- **EXERCISE DETAILS**: Leave out the pictures and repeat the entries below verbatim.
# # # # #
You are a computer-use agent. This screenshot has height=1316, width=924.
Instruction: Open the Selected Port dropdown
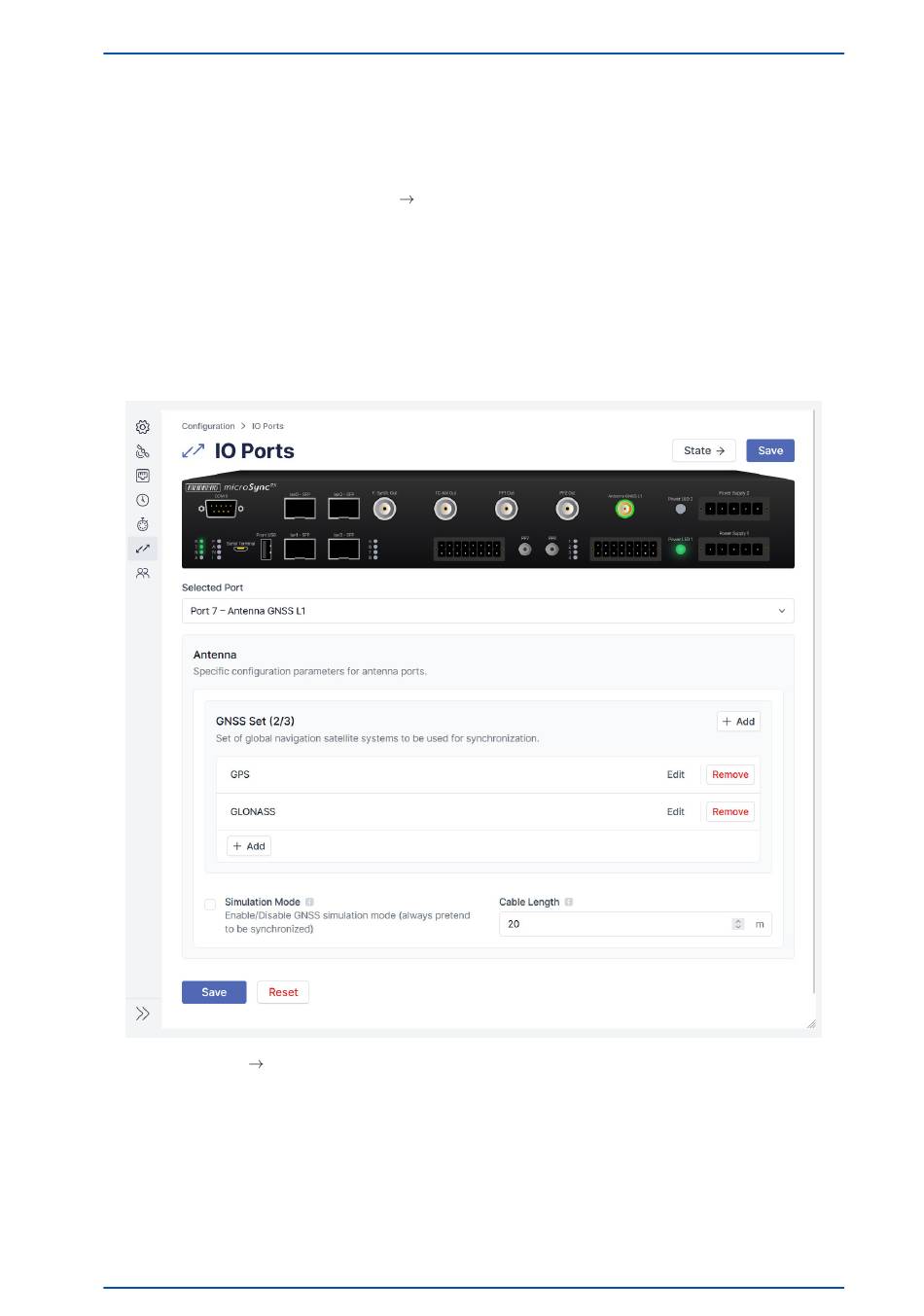(x=487, y=611)
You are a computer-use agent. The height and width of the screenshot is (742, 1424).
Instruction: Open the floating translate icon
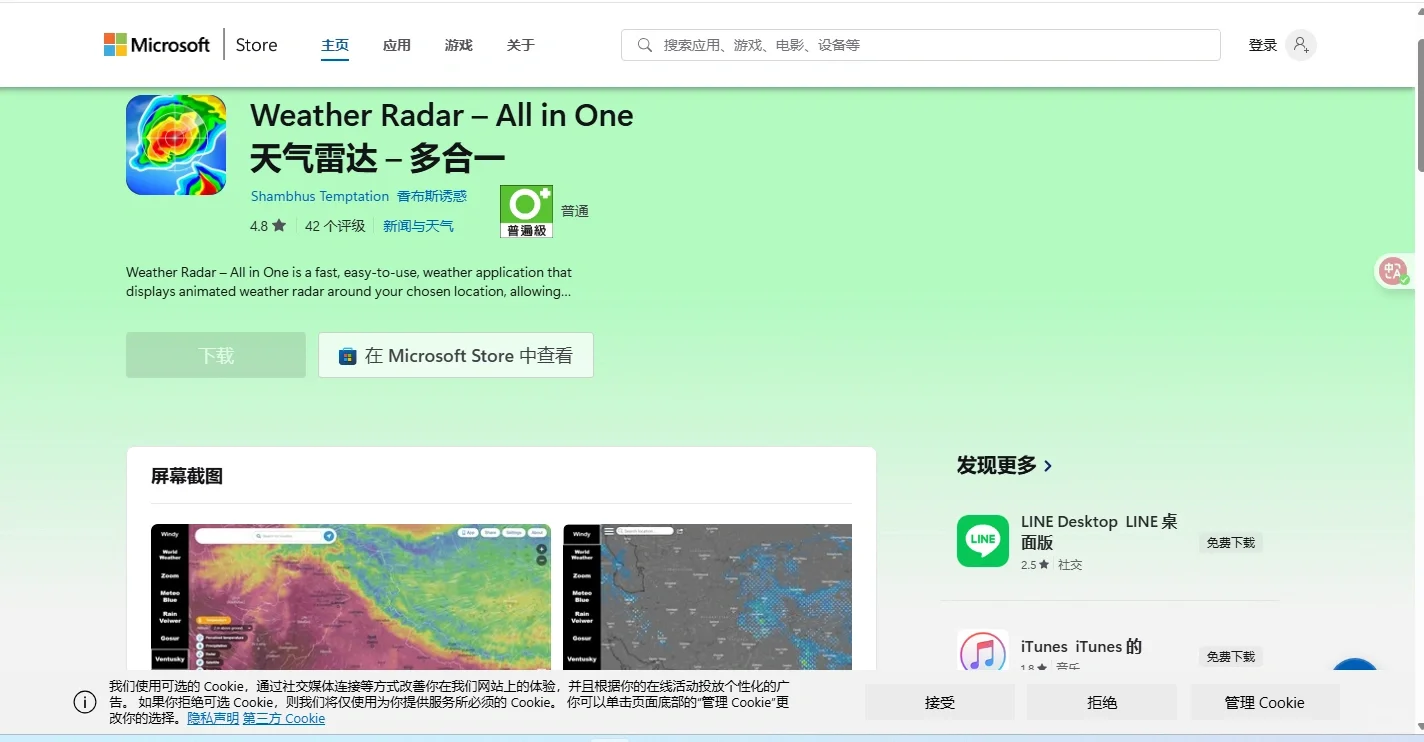pyautogui.click(x=1394, y=271)
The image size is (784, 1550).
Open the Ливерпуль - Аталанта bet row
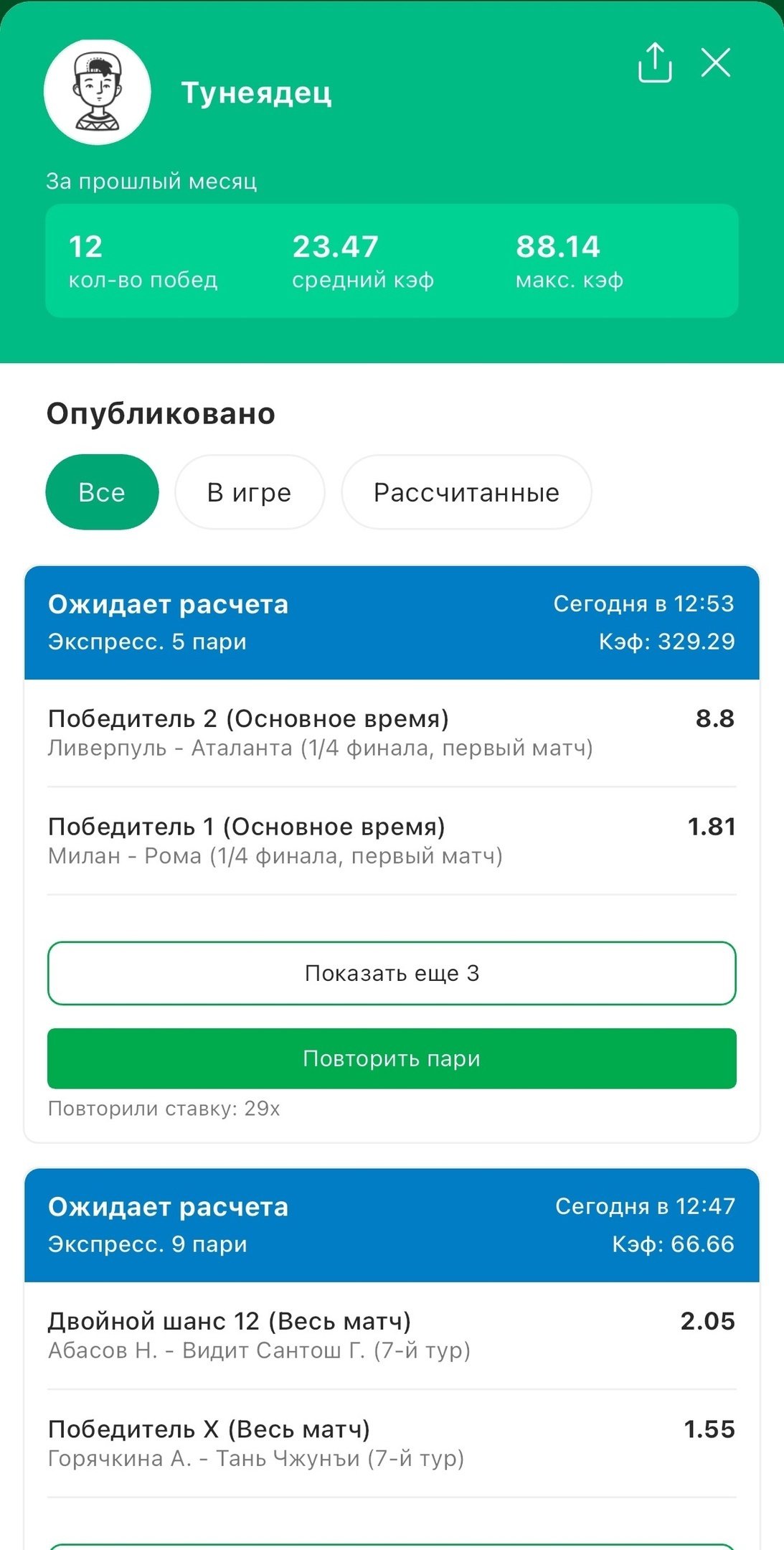coord(320,733)
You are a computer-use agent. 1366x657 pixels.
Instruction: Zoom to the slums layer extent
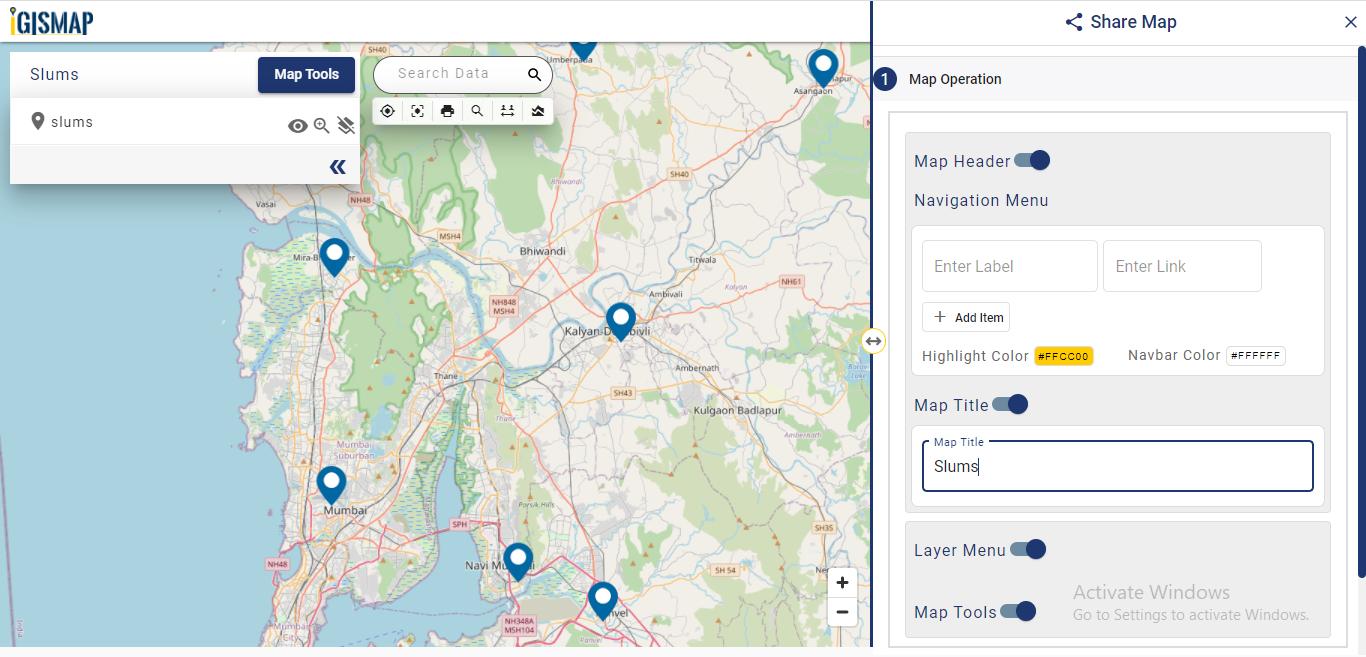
# # # # #
- **SOLUTION FOR THIS EXERCISE**:
You are a computer-use agent. This screenshot has height=1316, width=924.
Instruction: Open the Selected Port dropdown
(x=487, y=611)
You are a computer-use agent. The height and width of the screenshot is (742, 1424).
Instruction: Open the floating translate icon
pyautogui.click(x=1394, y=271)
The image size is (784, 1550).
Open the Ливерпуль - Аталанта bet row
coord(320,733)
You are a computer-use agent. 1366x657 pixels.
Instruction: Zoom to the slums layer extent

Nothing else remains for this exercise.